To clean the gown’s sequins, which were slightly different from those of Venus (Junon’s “sister” ballgown), the museum’s textile conservation lab used a variable-suction, HEPA-filtered vacuum, in addition to manually cleaning the embellishments by hand.

And to further prevent sequin loss, as with Venus for her travel to France, the team performed as much of this restoration work as possible with the dress mounted on a dummy.

“The aim is to be able to display these pieces now,” says Garcin. “But we must also look after them in order to be able to display them in a century, or in a couple of centuries. That is the purpose of a museum — to share with others and to conserve. At times, it’s a bit of a contradiction.”

Taking into account the work of textile conservation, it is therefore clear that science does play a role in art, though this link is often overlooked.

However, the overlap is visible in another interesting way. Towards the end of the documentary, we see footages of the actual opening visit of the Dior exhibition. In one scene, the patrons are led to one of the “rooms” — the “Les Ateliers,” in which a number of toiles, or muslins, are on display.

And in front of them stands a small group of people — all wearing knee-length white doctoral coats, and beaming proudly at the visitors.

But they are not doctors. In fact, they are not healthcare professionals at all. Rather, they are the artisans of Dior — the highly talented, cherished sewers that bring the couture designs to life, all by manual effort. The “petites mains,” or “little hands.”

They are artists, but like scientists, they too wear white coats. It is the uniform they wear as they spend hours in the atelier, crafting couture pieces with the same utmost care and precision as that of a good doctor with his or her patients.

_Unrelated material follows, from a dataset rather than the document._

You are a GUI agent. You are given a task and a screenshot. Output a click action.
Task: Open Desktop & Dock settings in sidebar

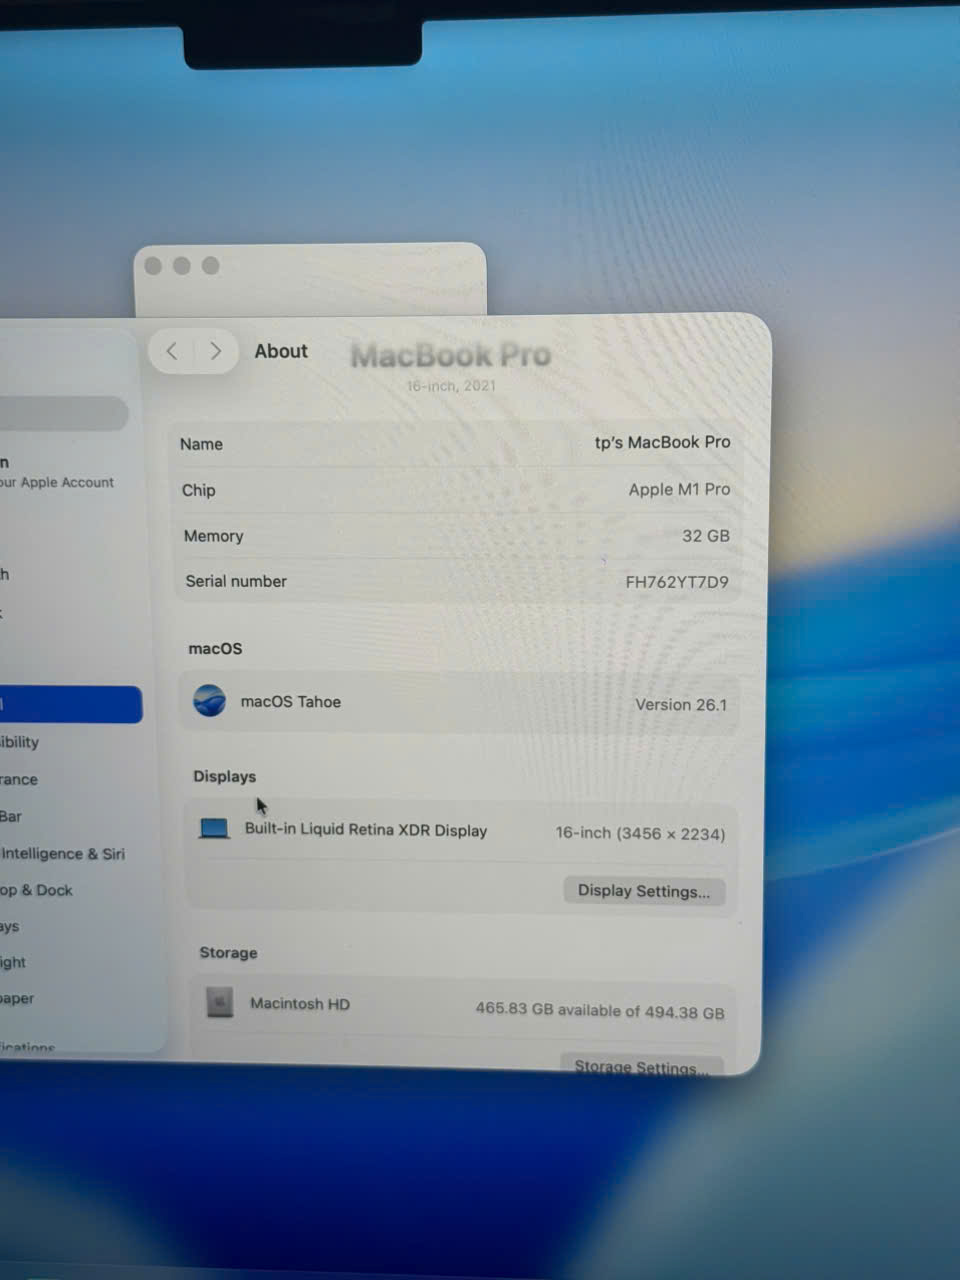tap(36, 890)
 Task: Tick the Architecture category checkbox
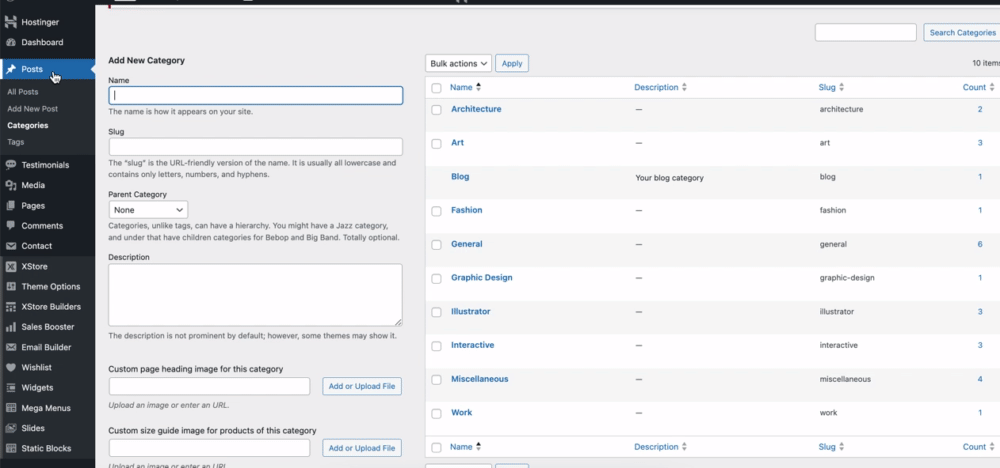click(436, 109)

However, the Dior tailors are not the only ones in fashion who wear white coats, and the attire is not a recent introduction, either.

The white coat has actually been around in the couture workplace for years. Christian Dior himself often wore a white coat when working in the studio, and the same can be said for his direct successor, Yves Saint-Laurent.

In this regard, very little has changed. Today, white coats are still often the standard work attire amongst haute couture tailors in general, showing that the tradition has long since endured.

Thus, in both science and fashion, the white coat symbolizes professionalism, cleanliness, and authority, amongst many others.

Not just anybody in science can don a true white coat. And similarly, not just any tailor can wear a white coat.

It is reserved only for the ones with the most skill and expertise, the best of the best — the ones entrusted to create pieces for haute couture fashion houses, like the House of Dior.

Back in the video, a few of the high-profile patrons greet the tailors, engaging in conversation and shaking a few hands.

Nearby, more visitors mill around, staring in wonder at the toiles. As “test patterns,” the toiles are not the finished garments; yet, they are beautiful, showing the immense artistry and skill that haute couture demands.

Meanwhile, the white-coated tailors smile, proud to stand by their work in materializing Dior’s visions.

Science is in art, and art is in science.

The two work closely together, and some may not realize it. From this documentary, though, it is clear that the two are not completely separate pieces.

Like a conservator appraising a piece, or a Dior tailor examining her handiwork, you just have to look closer to find the seams.